María Elisa Quinteros was elected the new president of the Constitutional Convention in Chile on 5 January 2022. A constituent for District 17, Quinteros originally hails from the city of Talca, in the south of the country, and as an independent leftist is affiliated with the Asamblea Popular por la Dignidad, a feminist and environmentalist group formed after the popular revolt of October 2019. She is also a dentist and environmental epidemiologist.

As an environmentalist, one of Quinteros’s flagship Convention issues is to make nature a subject of rights. However, since assuming the presidency, she has had to navigate difficult waters, with little government backing or administrative support for the Convention, as well as mounting attacks from the largely right-wing mainstream media.

María Elisa spoke with Octavio García of Jacobin Latin America about her motivations for becoming a member of the Constituent Assembly and about the tasks she faces as president.

Every day you do a live feed on your Instagram. It sounds simple, but it has helped me a lot to know more about you and the Convention. Why did you choose to do this?

During the first week of my term I was talking with one of my fellow social movement members, Janis Meneses, and she was doing a video every day. I found the idea very good and I said “I’m going to do this until we finish the Convention, even if nobody sees it”, and I copied it. It is like a way of giving back to the people who voted for me.

María Elisa Quinteros a professor of epidemiology and currently serves as the president of the Chilean Constitutional Convention. 

This article was published in cooperation with Jacobin Latin America. Translated by Nicolas Allen.

My campaign as an independent was basically through social networks. Because I was always working, I was left just with weekends and evenings to make in-person appearances. I do think all politicians should be physically present in their constituencies, and I would hope I could see them here in my neighbourhood and talk to them.

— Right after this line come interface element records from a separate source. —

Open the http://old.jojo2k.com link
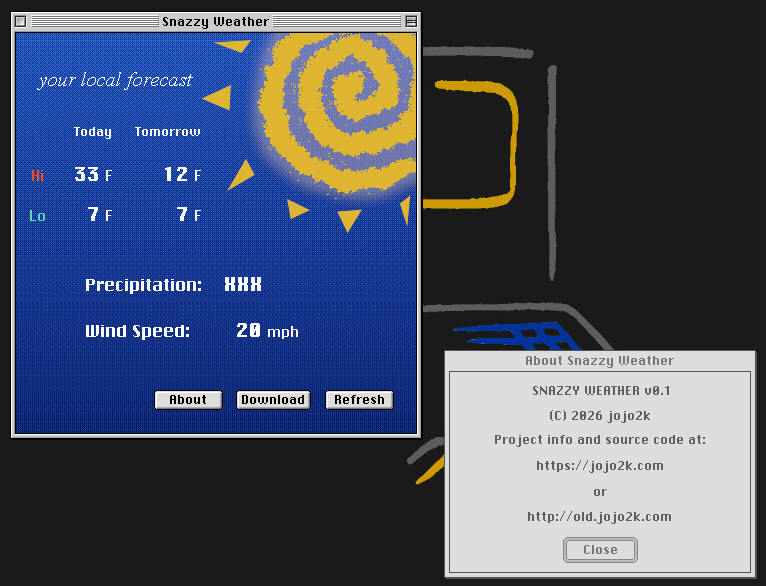The image size is (766, 586). coord(599,517)
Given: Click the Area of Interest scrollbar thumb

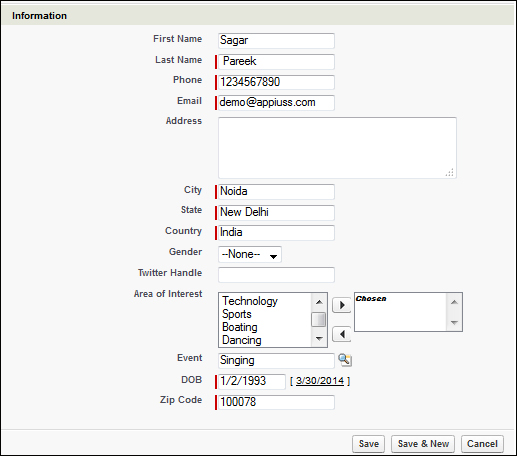Looking at the screenshot, I should click(319, 320).
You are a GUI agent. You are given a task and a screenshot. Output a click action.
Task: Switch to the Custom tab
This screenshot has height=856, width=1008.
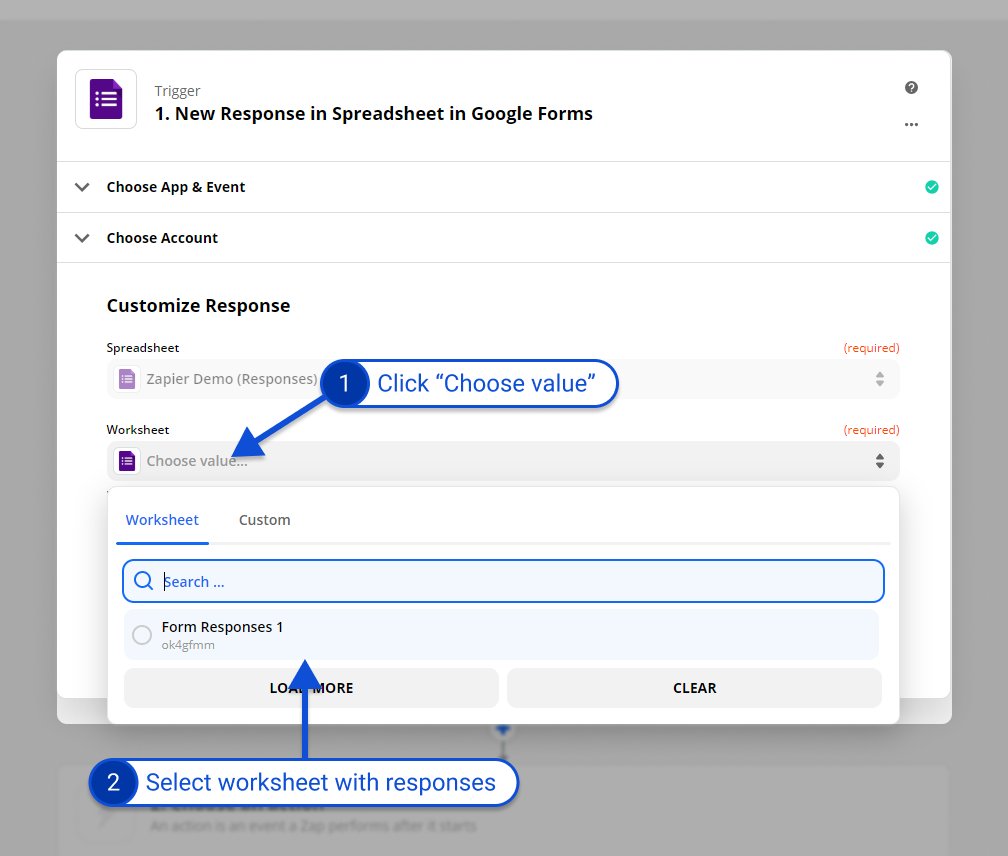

Speaking of your constituents, why do you think they voted for you? What is the issue that you bring to the Convention?

As members of Asamblea Popular por la Dignidad, we developed a programme with a set of minimum points in common. One of the points was that nature be considered a subject of rights. This was on top of the other points that were agreed upon by consensus in the plaza where our constituents gathered to participate: pensions, health, education, labour rights, and so on.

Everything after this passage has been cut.